### AIM OF THE TASK
Repeat every one of these items word for word, in the same order.
===== WORKING DATA
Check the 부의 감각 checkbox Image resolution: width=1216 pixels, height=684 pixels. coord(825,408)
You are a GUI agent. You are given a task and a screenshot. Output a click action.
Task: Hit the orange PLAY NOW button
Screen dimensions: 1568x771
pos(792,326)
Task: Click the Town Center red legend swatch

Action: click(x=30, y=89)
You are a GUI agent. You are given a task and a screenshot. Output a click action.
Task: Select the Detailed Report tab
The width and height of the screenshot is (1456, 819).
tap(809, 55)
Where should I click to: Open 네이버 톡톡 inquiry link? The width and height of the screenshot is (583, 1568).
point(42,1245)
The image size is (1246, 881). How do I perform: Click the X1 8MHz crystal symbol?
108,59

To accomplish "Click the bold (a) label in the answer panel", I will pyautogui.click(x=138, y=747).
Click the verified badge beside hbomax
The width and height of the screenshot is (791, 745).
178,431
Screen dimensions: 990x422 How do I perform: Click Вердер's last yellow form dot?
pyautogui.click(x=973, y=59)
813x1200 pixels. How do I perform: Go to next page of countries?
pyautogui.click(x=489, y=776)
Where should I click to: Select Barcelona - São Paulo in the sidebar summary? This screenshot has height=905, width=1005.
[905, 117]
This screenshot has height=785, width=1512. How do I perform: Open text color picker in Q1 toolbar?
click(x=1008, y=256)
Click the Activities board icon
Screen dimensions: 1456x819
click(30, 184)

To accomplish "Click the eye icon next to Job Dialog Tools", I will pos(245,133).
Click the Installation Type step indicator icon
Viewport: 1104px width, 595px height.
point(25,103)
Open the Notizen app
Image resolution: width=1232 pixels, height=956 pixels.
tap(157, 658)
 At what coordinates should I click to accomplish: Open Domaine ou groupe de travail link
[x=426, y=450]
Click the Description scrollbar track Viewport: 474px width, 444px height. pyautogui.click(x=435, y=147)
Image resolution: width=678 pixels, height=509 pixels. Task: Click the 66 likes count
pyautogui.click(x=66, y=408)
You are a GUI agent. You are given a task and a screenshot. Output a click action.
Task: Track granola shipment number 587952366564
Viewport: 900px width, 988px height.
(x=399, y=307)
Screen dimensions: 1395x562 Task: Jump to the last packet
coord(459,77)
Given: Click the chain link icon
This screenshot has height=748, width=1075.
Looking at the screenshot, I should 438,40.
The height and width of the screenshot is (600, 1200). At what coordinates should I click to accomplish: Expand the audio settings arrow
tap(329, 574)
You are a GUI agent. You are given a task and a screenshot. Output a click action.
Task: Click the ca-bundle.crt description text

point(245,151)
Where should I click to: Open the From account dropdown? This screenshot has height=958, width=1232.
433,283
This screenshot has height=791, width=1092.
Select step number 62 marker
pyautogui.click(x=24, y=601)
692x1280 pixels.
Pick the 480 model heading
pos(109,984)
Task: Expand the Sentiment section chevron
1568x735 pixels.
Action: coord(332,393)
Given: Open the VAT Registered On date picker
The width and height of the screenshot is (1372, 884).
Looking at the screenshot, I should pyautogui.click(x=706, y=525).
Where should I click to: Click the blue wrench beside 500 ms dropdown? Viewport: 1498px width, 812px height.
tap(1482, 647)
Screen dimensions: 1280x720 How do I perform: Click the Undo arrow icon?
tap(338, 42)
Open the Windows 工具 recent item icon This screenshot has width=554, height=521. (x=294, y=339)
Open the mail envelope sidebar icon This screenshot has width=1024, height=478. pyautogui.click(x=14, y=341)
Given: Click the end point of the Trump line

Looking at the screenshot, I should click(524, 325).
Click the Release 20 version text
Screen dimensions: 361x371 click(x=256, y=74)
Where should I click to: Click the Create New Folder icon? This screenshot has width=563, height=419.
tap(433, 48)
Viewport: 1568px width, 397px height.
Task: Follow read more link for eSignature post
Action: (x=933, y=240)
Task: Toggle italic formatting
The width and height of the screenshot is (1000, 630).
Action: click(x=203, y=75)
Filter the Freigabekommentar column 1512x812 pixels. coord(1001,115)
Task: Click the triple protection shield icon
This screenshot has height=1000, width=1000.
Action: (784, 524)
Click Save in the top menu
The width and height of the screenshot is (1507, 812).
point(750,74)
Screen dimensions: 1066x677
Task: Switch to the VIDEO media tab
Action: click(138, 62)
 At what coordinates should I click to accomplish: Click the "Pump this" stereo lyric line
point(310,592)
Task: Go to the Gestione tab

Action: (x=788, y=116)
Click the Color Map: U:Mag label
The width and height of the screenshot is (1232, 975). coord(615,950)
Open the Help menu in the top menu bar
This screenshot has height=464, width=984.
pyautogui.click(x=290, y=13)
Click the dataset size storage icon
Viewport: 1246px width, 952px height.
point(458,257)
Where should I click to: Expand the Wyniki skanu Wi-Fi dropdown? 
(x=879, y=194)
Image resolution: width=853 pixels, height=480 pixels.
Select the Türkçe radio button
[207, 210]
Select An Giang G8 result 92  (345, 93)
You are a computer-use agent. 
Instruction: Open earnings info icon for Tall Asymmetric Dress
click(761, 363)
==========
### ANSWER TO THE EXERCISE
Check the 부의 감각 checkbox Image resolution: width=1216 pixels, height=684 pixels. coord(825,408)
You are a GUI agent. You are given a task and a screenshot. Output a click action.
Task: Hit the orange PLAY NOW button
Screen dimensions: 1568x771
pos(792,326)
Task: Click the Town Center red legend swatch

Action: click(x=30, y=89)
You are a GUI agent. You are given a task and a screenshot. Output a click action.
Task: Select the Detailed Report tab
The width and height of the screenshot is (1456, 819).
tap(809, 55)
Where should I click to: Open 네이버 톡톡 inquiry link? The width and height of the screenshot is (583, 1568).
point(42,1245)
The image size is (1246, 881). How do I perform: Click the X1 8MHz crystal symbol?
108,59

To accomplish "Click the bold (a) label in the answer panel", I will pyautogui.click(x=138, y=747).
Click the verified badge beside hbomax
The width and height of the screenshot is (791, 745).
178,431
Screen dimensions: 990x422 How do I perform: Click Вердер's last yellow form dot?
pyautogui.click(x=973, y=59)
813x1200 pixels. How do I perform: Go to next page of countries?
pyautogui.click(x=489, y=776)
Where should I click to: Select Barcelona - São Paulo in the sidebar summary? This screenshot has height=905, width=1005.
[905, 117]
This screenshot has height=785, width=1512. How do I perform: Open text color picker in Q1 toolbar?
click(x=1008, y=256)
Click the Activities board icon
Screen dimensions: 1456x819
click(30, 184)

To accomplish "Click the eye icon next to Job Dialog Tools", I will pos(245,133).
Click the Installation Type step indicator icon
Viewport: 1104px width, 595px height.
point(25,103)
Open the Notizen app
Image resolution: width=1232 pixels, height=956 pixels.
tap(157, 658)
 At what coordinates should I click to accomplish: Open Domaine ou groupe de travail link
[x=426, y=450]
Click the Description scrollbar track Viewport: 474px width, 444px height. pyautogui.click(x=435, y=147)
Image resolution: width=678 pixels, height=509 pixels. Task: Click the 66 likes count
pyautogui.click(x=66, y=408)
You are a GUI agent. You are given a task and a screenshot. Output a click action.
Task: Track granola shipment number 587952366564
Viewport: 900px width, 988px height.
(x=399, y=307)
Screen dimensions: 1395x562 Task: Jump to the last packet
coord(459,77)
Given: Click the chain link icon
This screenshot has height=748, width=1075.
Looking at the screenshot, I should 438,40.
The height and width of the screenshot is (600, 1200). At what coordinates should I click to accomplish: Expand the audio settings arrow
tap(329, 574)
You are a GUI agent. You are given a task and a screenshot. Output a click action.
Task: Click the ca-bundle.crt description text

point(245,151)
Where should I click to: Open the From account dropdown? This screenshot has height=958, width=1232.
433,283
This screenshot has height=791, width=1092.
Select step number 62 marker
pyautogui.click(x=24, y=601)
692x1280 pixels.
Pick the 480 model heading
pos(109,984)
Task: Expand the Sentiment section chevron
1568x735 pixels.
Action: coord(332,393)
Given: Open the VAT Registered On date picker
The width and height of the screenshot is (1372, 884).
Looking at the screenshot, I should pyautogui.click(x=706, y=525).
Where should I click to: Click the blue wrench beside 500 ms dropdown? Viewport: 1498px width, 812px height.
tap(1482, 647)
Screen dimensions: 1280x720 How do I perform: Click the Undo arrow icon?
tap(338, 42)
Open the Windows 工具 recent item icon This screenshot has width=554, height=521. (x=294, y=339)
Open the mail envelope sidebar icon This screenshot has width=1024, height=478. pyautogui.click(x=14, y=341)
Given: Click the end point of the Trump line

Looking at the screenshot, I should click(524, 325).
Click the Release 20 version text
Screen dimensions: 361x371 click(x=256, y=74)
Where should I click to: Click the Create New Folder icon? This screenshot has width=563, height=419.
tap(433, 48)
Viewport: 1568px width, 397px height.
Task: Follow read more link for eSignature post
Action: (x=933, y=240)
Task: Toggle italic formatting
The width and height of the screenshot is (1000, 630).
Action: click(x=203, y=75)
Filter the Freigabekommentar column 1512x812 pixels. coord(1001,115)
Task: Click the triple protection shield icon
This screenshot has height=1000, width=1000.
Action: (784, 524)
Click Save in the top menu
The width and height of the screenshot is (1507, 812).
point(750,74)
Screen dimensions: 1066x677
Task: Switch to the VIDEO media tab
Action: click(138, 62)
 At what coordinates should I click to accomplish: Click the "Pump this" stereo lyric line
point(310,592)
Task: Go to the Gestione tab

Action: (x=788, y=116)
Click the Color Map: U:Mag label
The width and height of the screenshot is (1232, 975). coord(615,950)
Open the Help menu in the top menu bar
This screenshot has height=464, width=984.
pyautogui.click(x=290, y=13)
Click the dataset size storage icon
Viewport: 1246px width, 952px height.
point(458,257)
Where should I click to: Expand the Wyniki skanu Wi-Fi dropdown? 
(x=879, y=194)
Image resolution: width=853 pixels, height=480 pixels.
Select the Türkçe radio button
[207, 210]
Select An Giang G8 result 92  (345, 93)
You are a computer-use agent. 
Instruction: Open earnings info icon for Tall Asymmetric Dress
click(761, 363)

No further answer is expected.